### Directive
Output the lines of the data from the line with "Select the 525 ROLL quantity cell" to the line with "click(x=96, y=42)", both included, as a numbered list with blank lines left out.

— Begin Supplied records —

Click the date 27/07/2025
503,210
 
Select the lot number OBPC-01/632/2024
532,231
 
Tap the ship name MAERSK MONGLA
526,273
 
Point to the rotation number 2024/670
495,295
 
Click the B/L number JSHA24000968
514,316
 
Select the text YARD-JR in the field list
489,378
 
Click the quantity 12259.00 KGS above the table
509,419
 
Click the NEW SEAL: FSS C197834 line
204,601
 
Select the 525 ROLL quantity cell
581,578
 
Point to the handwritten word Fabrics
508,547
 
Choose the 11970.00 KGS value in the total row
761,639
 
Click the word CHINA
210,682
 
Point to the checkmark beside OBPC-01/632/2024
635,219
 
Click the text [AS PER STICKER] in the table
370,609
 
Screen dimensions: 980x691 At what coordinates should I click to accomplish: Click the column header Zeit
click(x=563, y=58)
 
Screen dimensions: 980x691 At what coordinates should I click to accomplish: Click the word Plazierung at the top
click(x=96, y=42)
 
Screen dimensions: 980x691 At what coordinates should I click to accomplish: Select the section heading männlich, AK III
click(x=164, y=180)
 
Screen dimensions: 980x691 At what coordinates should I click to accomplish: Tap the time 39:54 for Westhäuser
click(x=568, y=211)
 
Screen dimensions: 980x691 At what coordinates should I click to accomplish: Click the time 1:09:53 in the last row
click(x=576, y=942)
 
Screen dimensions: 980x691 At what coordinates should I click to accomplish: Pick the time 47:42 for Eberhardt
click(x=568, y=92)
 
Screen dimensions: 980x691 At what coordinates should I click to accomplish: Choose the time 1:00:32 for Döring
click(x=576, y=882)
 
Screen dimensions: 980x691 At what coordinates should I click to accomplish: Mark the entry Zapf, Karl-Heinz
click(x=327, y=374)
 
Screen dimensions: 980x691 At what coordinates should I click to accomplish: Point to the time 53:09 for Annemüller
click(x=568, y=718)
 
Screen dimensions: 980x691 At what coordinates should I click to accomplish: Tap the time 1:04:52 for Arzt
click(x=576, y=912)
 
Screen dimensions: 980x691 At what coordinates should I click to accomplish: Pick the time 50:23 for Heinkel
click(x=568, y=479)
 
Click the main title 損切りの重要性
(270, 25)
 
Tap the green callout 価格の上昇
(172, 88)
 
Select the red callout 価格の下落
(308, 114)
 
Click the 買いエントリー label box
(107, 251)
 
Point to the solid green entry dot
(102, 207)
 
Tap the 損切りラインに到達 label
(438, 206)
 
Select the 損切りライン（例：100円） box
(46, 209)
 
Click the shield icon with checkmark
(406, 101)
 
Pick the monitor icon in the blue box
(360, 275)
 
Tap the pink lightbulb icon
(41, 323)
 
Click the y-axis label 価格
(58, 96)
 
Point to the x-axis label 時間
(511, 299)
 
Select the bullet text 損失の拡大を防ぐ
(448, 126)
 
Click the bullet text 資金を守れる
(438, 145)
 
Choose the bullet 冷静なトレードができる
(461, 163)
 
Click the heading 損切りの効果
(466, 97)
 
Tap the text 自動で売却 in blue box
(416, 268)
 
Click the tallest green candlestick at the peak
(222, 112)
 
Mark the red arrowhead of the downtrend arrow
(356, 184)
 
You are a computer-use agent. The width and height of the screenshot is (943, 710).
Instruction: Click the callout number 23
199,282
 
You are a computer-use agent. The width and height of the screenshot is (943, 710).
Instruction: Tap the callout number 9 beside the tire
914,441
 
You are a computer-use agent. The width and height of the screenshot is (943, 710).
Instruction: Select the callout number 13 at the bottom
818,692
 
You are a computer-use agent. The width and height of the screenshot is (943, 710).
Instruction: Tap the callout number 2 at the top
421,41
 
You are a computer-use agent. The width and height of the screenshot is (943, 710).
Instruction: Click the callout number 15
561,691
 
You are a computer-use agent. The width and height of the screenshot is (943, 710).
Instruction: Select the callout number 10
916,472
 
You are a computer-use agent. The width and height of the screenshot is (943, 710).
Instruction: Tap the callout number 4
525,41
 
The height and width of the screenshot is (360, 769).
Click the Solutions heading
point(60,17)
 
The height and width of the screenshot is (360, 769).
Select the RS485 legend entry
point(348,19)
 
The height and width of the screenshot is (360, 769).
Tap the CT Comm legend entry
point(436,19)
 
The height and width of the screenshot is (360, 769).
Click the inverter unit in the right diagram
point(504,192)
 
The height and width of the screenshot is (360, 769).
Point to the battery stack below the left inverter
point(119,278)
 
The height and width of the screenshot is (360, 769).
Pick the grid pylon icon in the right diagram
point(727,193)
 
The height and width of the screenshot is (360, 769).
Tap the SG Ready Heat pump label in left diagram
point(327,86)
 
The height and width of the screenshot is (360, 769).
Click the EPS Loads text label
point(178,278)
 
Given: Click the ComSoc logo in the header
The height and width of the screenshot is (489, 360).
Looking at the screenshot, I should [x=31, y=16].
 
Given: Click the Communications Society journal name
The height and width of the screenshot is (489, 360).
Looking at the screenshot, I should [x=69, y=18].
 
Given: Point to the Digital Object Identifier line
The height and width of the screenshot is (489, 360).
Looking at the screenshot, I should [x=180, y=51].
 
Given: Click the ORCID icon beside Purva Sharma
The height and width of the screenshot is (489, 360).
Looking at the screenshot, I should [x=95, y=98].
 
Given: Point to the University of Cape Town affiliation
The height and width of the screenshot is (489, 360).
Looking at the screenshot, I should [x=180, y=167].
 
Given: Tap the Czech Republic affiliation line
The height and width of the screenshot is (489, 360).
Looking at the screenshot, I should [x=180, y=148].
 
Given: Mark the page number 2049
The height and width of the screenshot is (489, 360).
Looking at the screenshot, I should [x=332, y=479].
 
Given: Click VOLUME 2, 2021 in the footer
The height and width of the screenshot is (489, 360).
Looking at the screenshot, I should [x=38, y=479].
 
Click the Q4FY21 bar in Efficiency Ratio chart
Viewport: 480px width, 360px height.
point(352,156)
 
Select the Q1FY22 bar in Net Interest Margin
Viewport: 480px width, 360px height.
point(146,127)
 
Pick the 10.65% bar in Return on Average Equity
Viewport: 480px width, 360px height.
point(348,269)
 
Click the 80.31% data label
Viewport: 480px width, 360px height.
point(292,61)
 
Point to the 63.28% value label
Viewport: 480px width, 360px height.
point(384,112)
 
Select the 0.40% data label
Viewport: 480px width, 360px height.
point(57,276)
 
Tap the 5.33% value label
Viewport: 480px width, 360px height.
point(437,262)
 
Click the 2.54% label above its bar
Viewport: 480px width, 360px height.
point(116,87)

— End Supplied records —

### Written answer
1. Select the 525 ROLL quantity cell
2. 581,578
3. Point to the handwritten word Fabrics
4. 508,547
5. Choose the 11970.00 KGS value in the total row
6. 761,639
7. Click the word CHINA
8. 210,682
9. Point to the checkmark beside OBPC-01/632/2024
10. 635,219
11. Click the text [AS PER STICKER] in the table
12. 370,609
13. Screen dimensions: 980x691 At what coordinates should I click to accomplish: Click the column header Zeit
14. click(x=563, y=58)
15. Screen dimensions: 980x691 At what coordinates should I click to accomplish: Click the word Plazierung at the top
16. click(x=96, y=42)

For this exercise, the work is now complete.